という具合に物語は後半に入っていくのだが、ここから先では、また別の楡周平が顔を出す。一九九六年のデビュー作『Cの福音』で悪のヒーロー朝倉恭介を誕生させ、朝倉が冴えた頭脳で日米を繫ぐコカイン密輸を軌道に乗せる様を描いて一躍ベストセラー作家の仲間入りをした、あの楡周平だ。そう、本書後半では、楡周平が操る登場人物たちが、それぞれの専門技能を活かして、ある“プラン”を進めていく刺激が、たっぷりと味わえるのである。有り体にいえば「読者よ、喜べ!」だ。
本書ではそのプラン遂行が、プロボノという人材確保/斡旋のメカニズムと一体になっている点も嬉しい。こうすることで、前半の企業小説と後半の犯罪小説(犯罪すれすれだが)が、ひとつの物語としてしっかりと結びつくのである。しかも、前半で読者が大岡と共有した心労が、後半において推進力あるいは爆発力として十二分に活かされている。いやはや素晴らしい。

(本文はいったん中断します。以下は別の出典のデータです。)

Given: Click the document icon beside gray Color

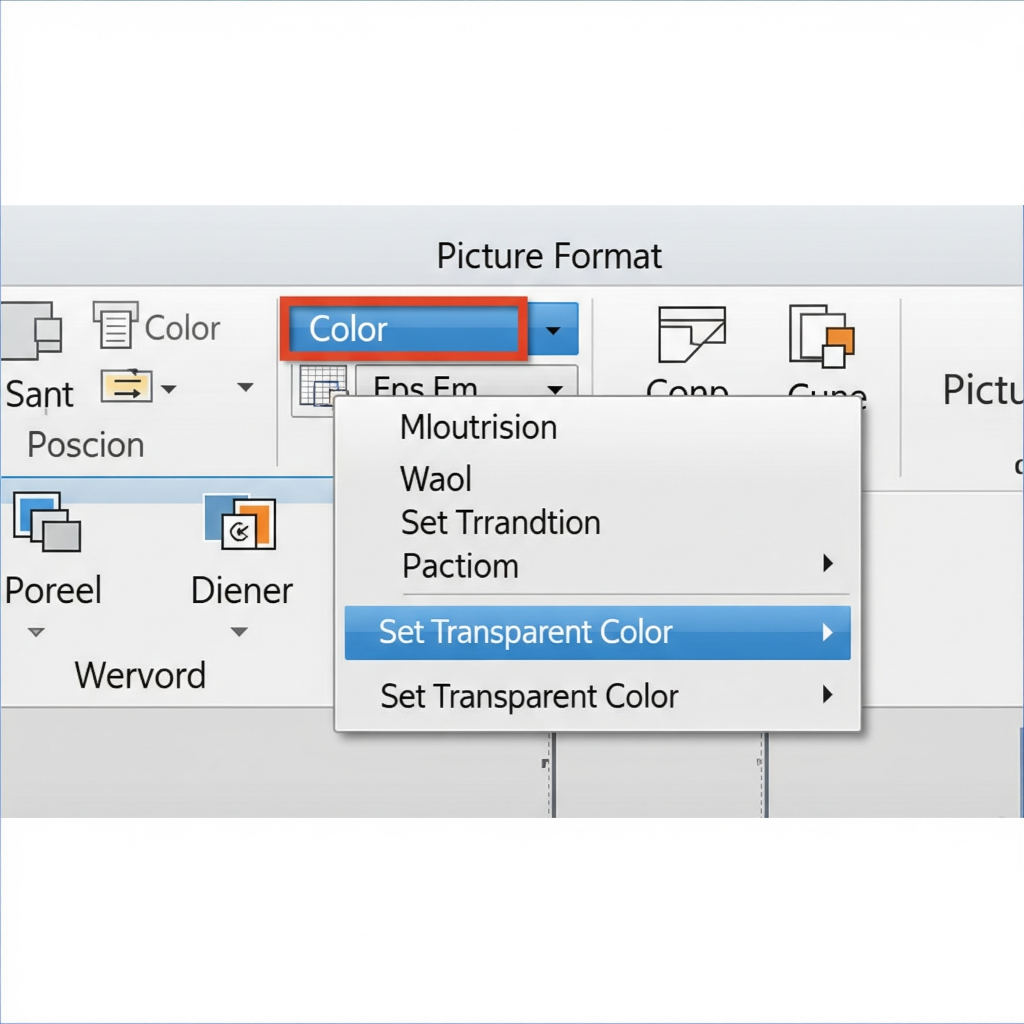Looking at the screenshot, I should point(115,325).
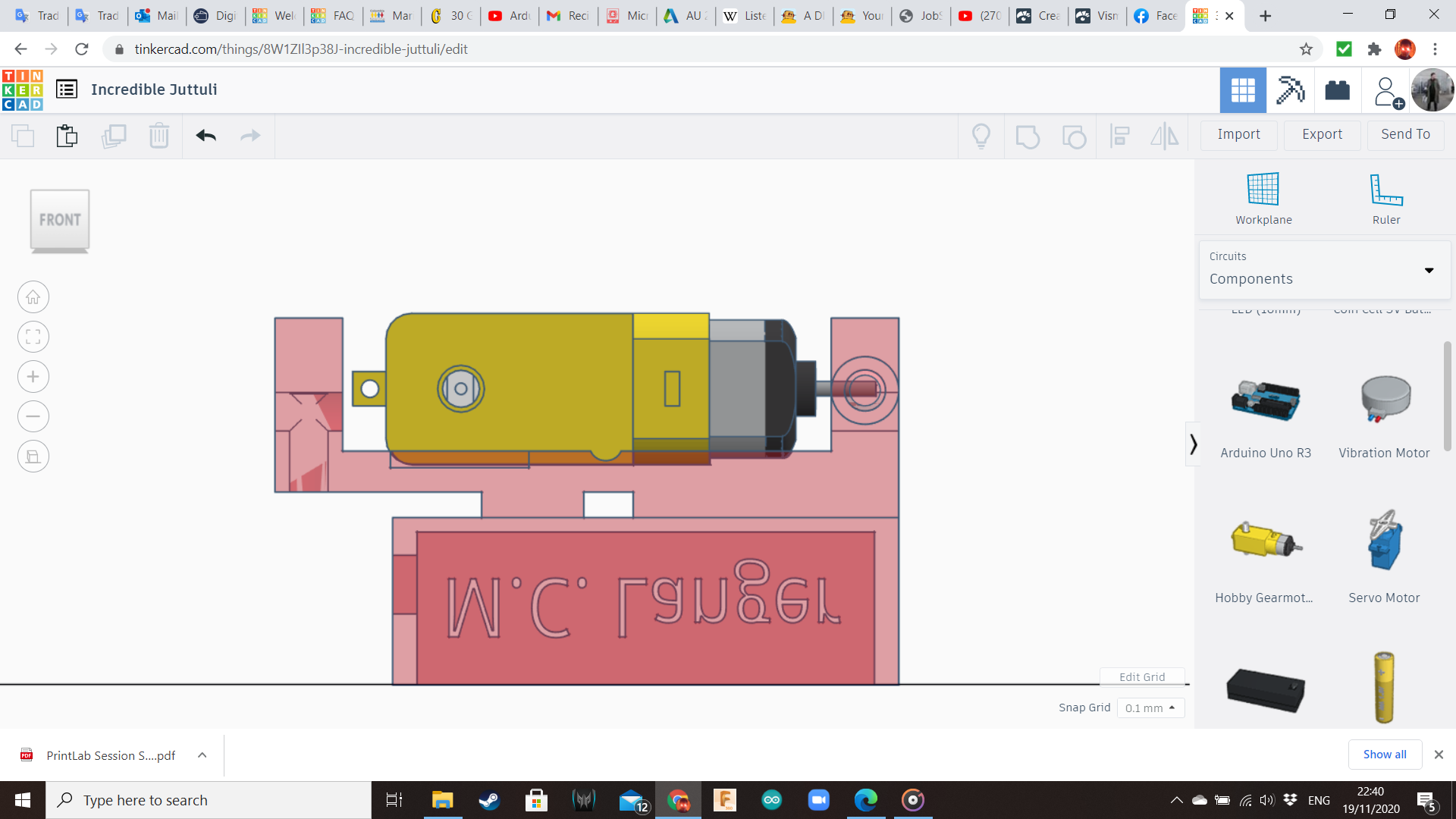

さらにいえば、ターゲットの粘り腰も物語の読み応えを倍増させている。なにしろへこたれないのだ。傲岸不遜で厚顔無恥でへこたれずしぶとい。良心も良識も皆無。ある意味で無敵だ。だからこそ(エンターテインメント小説として描かれる)闘いを、読み手は存分に愉しむことができるのである。